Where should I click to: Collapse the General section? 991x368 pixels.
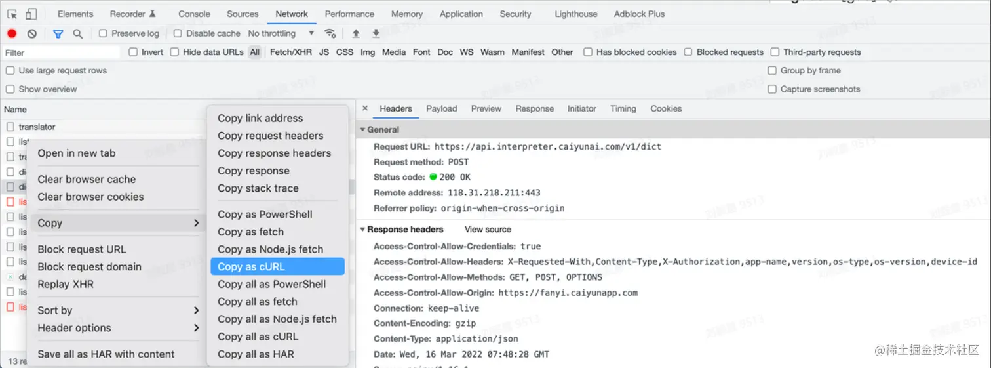point(364,130)
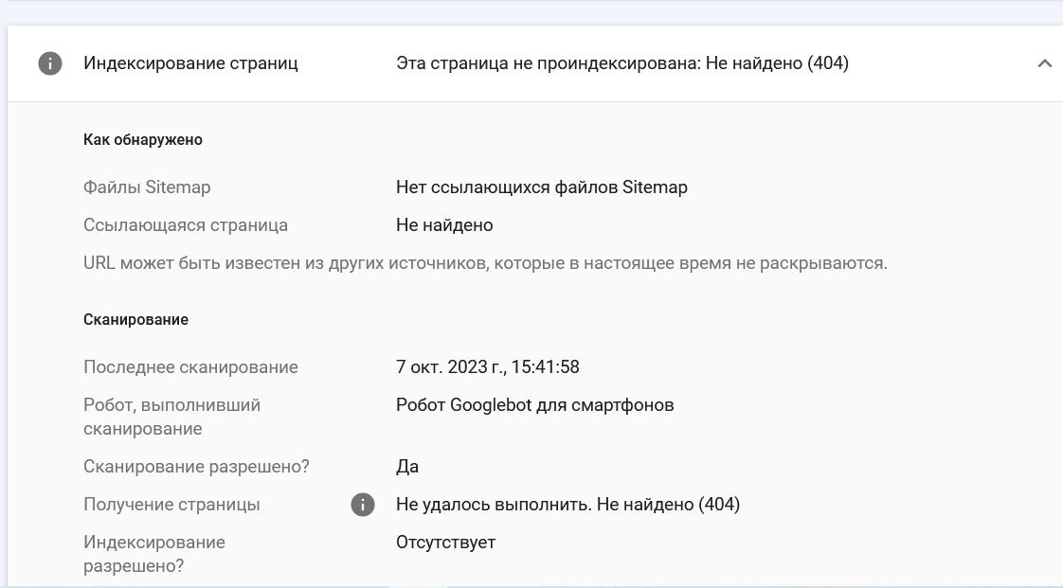Click the Последнее сканирование label
This screenshot has width=1063, height=588.
click(x=190, y=367)
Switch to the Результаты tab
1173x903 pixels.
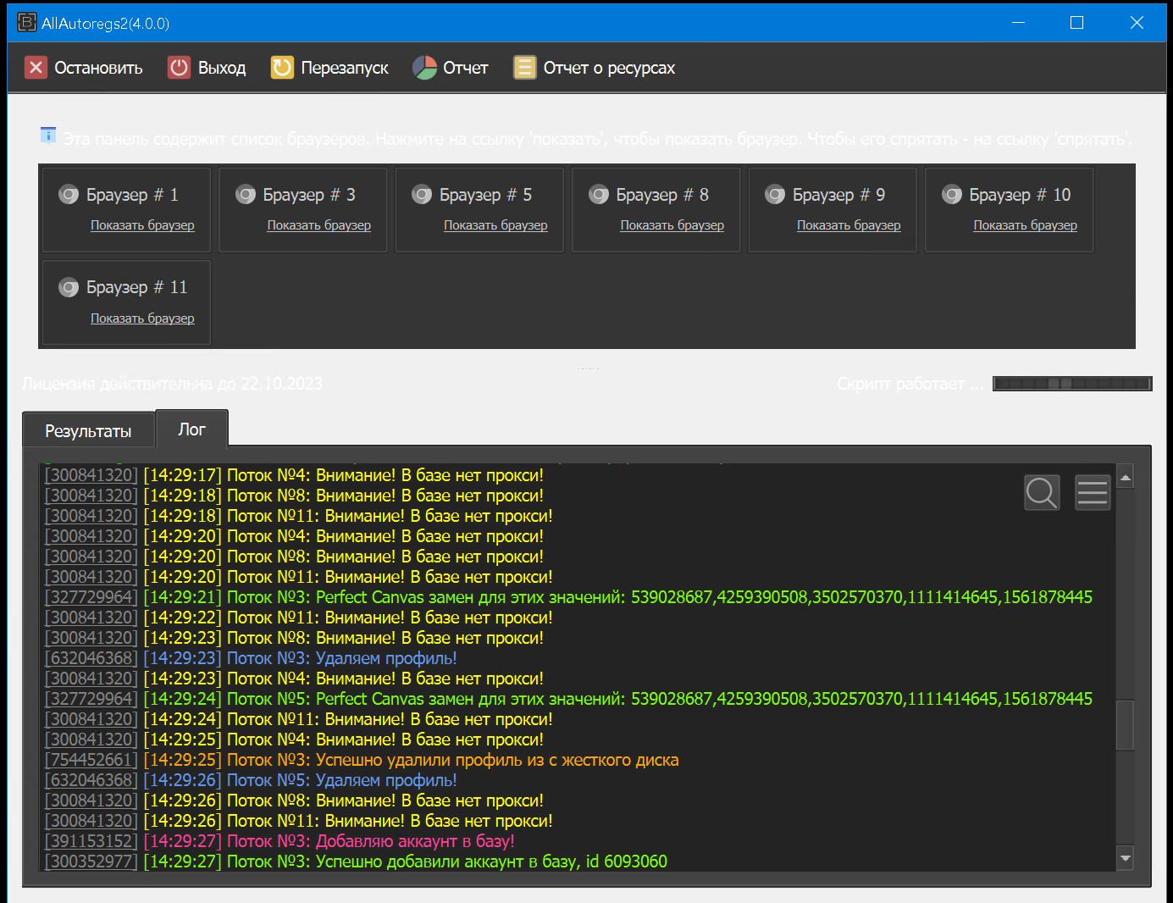[88, 431]
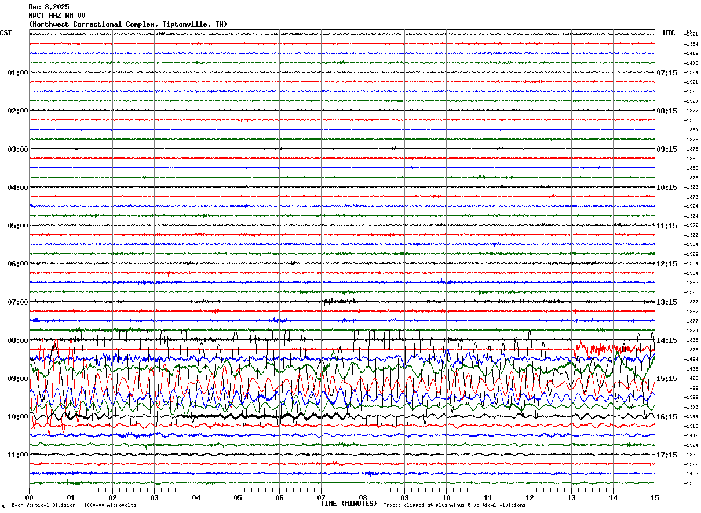
Task: Select the 17:15 UTC label
Action: pyautogui.click(x=667, y=455)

○ ○ ○ ○ ○

All of the listing above must be output exactly, except for its pictures.

Answer –
Where should I click to: Collapse the General section? 991x368 pixels.
point(364,130)
Click the Последнее сканирование label
This screenshot has width=1063, height=588.
click(x=190, y=367)
Switch to the Результаты tab
1173x903 pixels.
[88, 431]
Task: Select the 17:15 UTC label
Action: pyautogui.click(x=667, y=455)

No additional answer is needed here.